++++ RECORDS TO PROCESS

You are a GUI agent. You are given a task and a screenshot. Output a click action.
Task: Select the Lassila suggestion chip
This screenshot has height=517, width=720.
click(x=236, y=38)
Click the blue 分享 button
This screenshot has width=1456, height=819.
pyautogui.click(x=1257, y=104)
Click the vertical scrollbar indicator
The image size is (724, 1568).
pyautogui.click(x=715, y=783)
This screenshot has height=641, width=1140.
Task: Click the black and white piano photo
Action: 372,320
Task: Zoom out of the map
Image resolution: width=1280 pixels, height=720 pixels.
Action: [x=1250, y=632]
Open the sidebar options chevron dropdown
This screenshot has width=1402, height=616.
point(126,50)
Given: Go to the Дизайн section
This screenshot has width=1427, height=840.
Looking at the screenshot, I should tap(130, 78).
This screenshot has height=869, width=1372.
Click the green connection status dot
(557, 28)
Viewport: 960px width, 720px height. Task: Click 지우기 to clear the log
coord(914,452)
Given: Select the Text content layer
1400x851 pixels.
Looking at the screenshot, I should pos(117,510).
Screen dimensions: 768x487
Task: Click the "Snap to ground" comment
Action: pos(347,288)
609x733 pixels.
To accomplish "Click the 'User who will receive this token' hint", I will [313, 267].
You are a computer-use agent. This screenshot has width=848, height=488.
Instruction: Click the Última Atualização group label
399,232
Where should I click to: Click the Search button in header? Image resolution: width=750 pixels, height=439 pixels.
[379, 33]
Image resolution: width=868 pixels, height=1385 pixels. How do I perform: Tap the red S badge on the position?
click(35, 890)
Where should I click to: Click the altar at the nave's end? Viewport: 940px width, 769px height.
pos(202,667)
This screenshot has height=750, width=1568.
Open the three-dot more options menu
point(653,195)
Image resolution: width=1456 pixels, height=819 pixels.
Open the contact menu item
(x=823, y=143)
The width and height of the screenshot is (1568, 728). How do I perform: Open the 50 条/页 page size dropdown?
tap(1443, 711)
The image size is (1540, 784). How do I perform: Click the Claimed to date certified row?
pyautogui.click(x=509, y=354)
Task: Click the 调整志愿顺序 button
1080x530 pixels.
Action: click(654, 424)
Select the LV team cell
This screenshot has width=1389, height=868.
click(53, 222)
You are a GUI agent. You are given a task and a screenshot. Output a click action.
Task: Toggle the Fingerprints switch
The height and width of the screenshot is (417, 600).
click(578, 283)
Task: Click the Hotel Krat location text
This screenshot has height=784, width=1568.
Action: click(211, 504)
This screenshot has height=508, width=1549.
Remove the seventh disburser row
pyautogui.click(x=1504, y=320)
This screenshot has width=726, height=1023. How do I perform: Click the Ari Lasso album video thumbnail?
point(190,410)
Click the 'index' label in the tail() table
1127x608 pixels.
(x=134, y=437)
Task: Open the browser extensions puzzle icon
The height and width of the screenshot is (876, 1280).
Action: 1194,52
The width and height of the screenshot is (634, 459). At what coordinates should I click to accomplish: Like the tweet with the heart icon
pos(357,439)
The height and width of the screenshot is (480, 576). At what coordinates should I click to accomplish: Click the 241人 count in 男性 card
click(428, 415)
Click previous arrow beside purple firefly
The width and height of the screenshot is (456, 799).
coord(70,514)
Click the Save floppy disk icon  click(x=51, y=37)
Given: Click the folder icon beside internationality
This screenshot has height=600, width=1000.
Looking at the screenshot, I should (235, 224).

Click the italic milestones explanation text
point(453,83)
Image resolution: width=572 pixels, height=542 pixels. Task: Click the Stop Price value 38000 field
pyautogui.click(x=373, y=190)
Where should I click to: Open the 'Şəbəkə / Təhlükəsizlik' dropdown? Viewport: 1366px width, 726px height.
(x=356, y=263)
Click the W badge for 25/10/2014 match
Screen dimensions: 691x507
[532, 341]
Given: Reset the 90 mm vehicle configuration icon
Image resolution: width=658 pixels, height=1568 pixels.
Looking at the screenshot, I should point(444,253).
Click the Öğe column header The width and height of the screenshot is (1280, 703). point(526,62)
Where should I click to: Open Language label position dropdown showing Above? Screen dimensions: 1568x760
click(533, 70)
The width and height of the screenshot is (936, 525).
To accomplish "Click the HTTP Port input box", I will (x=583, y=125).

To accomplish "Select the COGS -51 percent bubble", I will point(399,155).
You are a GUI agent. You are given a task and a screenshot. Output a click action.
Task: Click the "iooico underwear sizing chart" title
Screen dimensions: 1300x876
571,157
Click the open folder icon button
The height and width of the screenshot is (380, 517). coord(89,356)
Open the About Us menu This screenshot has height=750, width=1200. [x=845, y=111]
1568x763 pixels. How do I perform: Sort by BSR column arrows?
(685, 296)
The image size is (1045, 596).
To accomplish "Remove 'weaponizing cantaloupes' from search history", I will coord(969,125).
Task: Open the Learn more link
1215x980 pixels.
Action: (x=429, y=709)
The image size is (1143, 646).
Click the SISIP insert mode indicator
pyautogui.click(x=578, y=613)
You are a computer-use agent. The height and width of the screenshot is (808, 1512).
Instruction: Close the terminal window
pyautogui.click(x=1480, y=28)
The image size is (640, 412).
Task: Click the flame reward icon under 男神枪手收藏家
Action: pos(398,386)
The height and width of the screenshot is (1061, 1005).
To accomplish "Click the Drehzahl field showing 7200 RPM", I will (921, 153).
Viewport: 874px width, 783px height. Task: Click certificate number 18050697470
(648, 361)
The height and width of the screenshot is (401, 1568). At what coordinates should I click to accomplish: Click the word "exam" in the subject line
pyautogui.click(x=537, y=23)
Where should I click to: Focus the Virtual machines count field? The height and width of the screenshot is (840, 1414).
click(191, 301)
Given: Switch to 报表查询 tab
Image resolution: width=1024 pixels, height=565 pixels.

++++++++

WHAT THIS TASK INVOLVES:
Quote all the records. Keep every word exact.

YOUR RESPONSE:
You are a GUI agent. You are given a task and a screenshot. Output a click action.
Task: Select the Lassila suggestion chip
This screenshot has height=517, width=720.
click(x=236, y=38)
Click the blue 分享 button
This screenshot has width=1456, height=819.
pyautogui.click(x=1257, y=104)
Click the vertical scrollbar indicator
The image size is (724, 1568).
pyautogui.click(x=715, y=783)
This screenshot has height=641, width=1140.
Task: Click the black and white piano photo
Action: 372,320
Task: Zoom out of the map
Image resolution: width=1280 pixels, height=720 pixels.
Action: [x=1250, y=632]
Open the sidebar options chevron dropdown
This screenshot has width=1402, height=616.
point(126,50)
Given: Go to the Дизайн section
This screenshot has width=1427, height=840.
Looking at the screenshot, I should tap(130, 78).
This screenshot has height=869, width=1372.
Click the green connection status dot
(557, 28)
Viewport: 960px width, 720px height. Task: Click 지우기 to clear the log
coord(914,452)
Given: Select the Text content layer
1400x851 pixels.
Looking at the screenshot, I should pos(117,510).
Screen dimensions: 768x487
Task: Click the "Snap to ground" comment
Action: pos(347,288)
609x733 pixels.
To accomplish "Click the 'User who will receive this token' hint", I will [313, 267].
You are a computer-use agent. This screenshot has width=848, height=488.
Instruction: Click the Última Atualização group label
399,232
Where should I click to: Click the Search button in header? Image resolution: width=750 pixels, height=439 pixels.
[379, 33]
Image resolution: width=868 pixels, height=1385 pixels. How do I perform: Tap the red S badge on the position?
click(35, 890)
Where should I click to: Click the altar at the nave's end? Viewport: 940px width, 769px height.
pos(202,667)
This screenshot has height=750, width=1568.
Open the three-dot more options menu
point(653,195)
Image resolution: width=1456 pixels, height=819 pixels.
Open the contact menu item
(x=823, y=143)
The width and height of the screenshot is (1568, 728). How do I perform: Open the 50 条/页 page size dropdown?
tap(1443, 711)
The image size is (1540, 784). How do I perform: Click the Claimed to date certified row?
pyautogui.click(x=509, y=354)
Task: Click the 调整志愿顺序 button
1080x530 pixels.
Action: click(654, 424)
Select the LV team cell
This screenshot has width=1389, height=868.
click(53, 222)
You are a GUI agent. You are given a task and a screenshot. Output a click action.
Task: Toggle the Fingerprints switch
The height and width of the screenshot is (417, 600).
click(578, 283)
Task: Click the Hotel Krat location text
This screenshot has height=784, width=1568.
Action: click(211, 504)
This screenshot has height=508, width=1549.
Remove the seventh disburser row
pyautogui.click(x=1504, y=320)
This screenshot has width=726, height=1023. How do I perform: Click the Ari Lasso album video thumbnail?
point(190,410)
Click the 'index' label in the tail() table
1127x608 pixels.
(x=134, y=437)
Task: Open the browser extensions puzzle icon
The height and width of the screenshot is (876, 1280).
Action: 1194,52
The width and height of the screenshot is (634, 459). At what coordinates should I click to accomplish: Like the tweet with the heart icon
pos(357,439)
The height and width of the screenshot is (480, 576). At what coordinates should I click to accomplish: Click the 241人 count in 男性 card
click(428, 415)
Click previous arrow beside purple firefly
The width and height of the screenshot is (456, 799).
coord(70,514)
Click the Save floppy disk icon  click(x=51, y=37)
Given: Click the folder icon beside internationality
This screenshot has height=600, width=1000.
Looking at the screenshot, I should (235, 224).

Click the italic milestones explanation text
point(453,83)
Image resolution: width=572 pixels, height=542 pixels. Task: Click the Stop Price value 38000 field
pyautogui.click(x=373, y=190)
Where should I click to: Open the 'Şəbəkə / Təhlükəsizlik' dropdown? Viewport: 1366px width, 726px height.
(x=356, y=263)
Click the W badge for 25/10/2014 match
Screen dimensions: 691x507
[532, 341]
Given: Reset the 90 mm vehicle configuration icon
Image resolution: width=658 pixels, height=1568 pixels.
Looking at the screenshot, I should point(444,253).
Click the Öğe column header The width and height of the screenshot is (1280, 703). point(526,62)
Where should I click to: Open Language label position dropdown showing Above? Screen dimensions: 1568x760
click(533, 70)
The width and height of the screenshot is (936, 525).
To accomplish "Click the HTTP Port input box", I will (x=583, y=125).

To accomplish "Select the COGS -51 percent bubble", I will point(399,155).
You are a GUI agent. You are given a task and a screenshot. Output a click action.
Task: Click the "iooico underwear sizing chart" title
Screen dimensions: 1300x876
571,157
Click the open folder icon button
The height and width of the screenshot is (380, 517). coord(89,356)
Open the About Us menu This screenshot has height=750, width=1200. [x=845, y=111]
1568x763 pixels. How do I perform: Sort by BSR column arrows?
(685, 296)
The image size is (1045, 596).
To accomplish "Remove 'weaponizing cantaloupes' from search history", I will coord(969,125).
Task: Open the Learn more link
1215x980 pixels.
Action: (x=429, y=709)
The image size is (1143, 646).
Click the SISIP insert mode indicator
pyautogui.click(x=578, y=613)
You are a computer-use agent. The height and width of the screenshot is (808, 1512).
Instruction: Close the terminal window
pyautogui.click(x=1480, y=28)
The image size is (640, 412).
Task: Click the flame reward icon under 男神枪手收藏家
Action: pos(398,386)
The height and width of the screenshot is (1061, 1005).
To accomplish "Click the Drehzahl field showing 7200 RPM", I will (921, 153).
Viewport: 874px width, 783px height. Task: Click certificate number 18050697470
(648, 361)
The height and width of the screenshot is (401, 1568). At what coordinates should I click to accomplish: Click the word "exam" in the subject line
pyautogui.click(x=537, y=23)
Where should I click to: Focus the Virtual machines count field? The height and width of the screenshot is (840, 1414).
click(191, 301)
Given: Switch to 报表查询 tab
Image resolution: width=1024 pixels, height=565 pixels.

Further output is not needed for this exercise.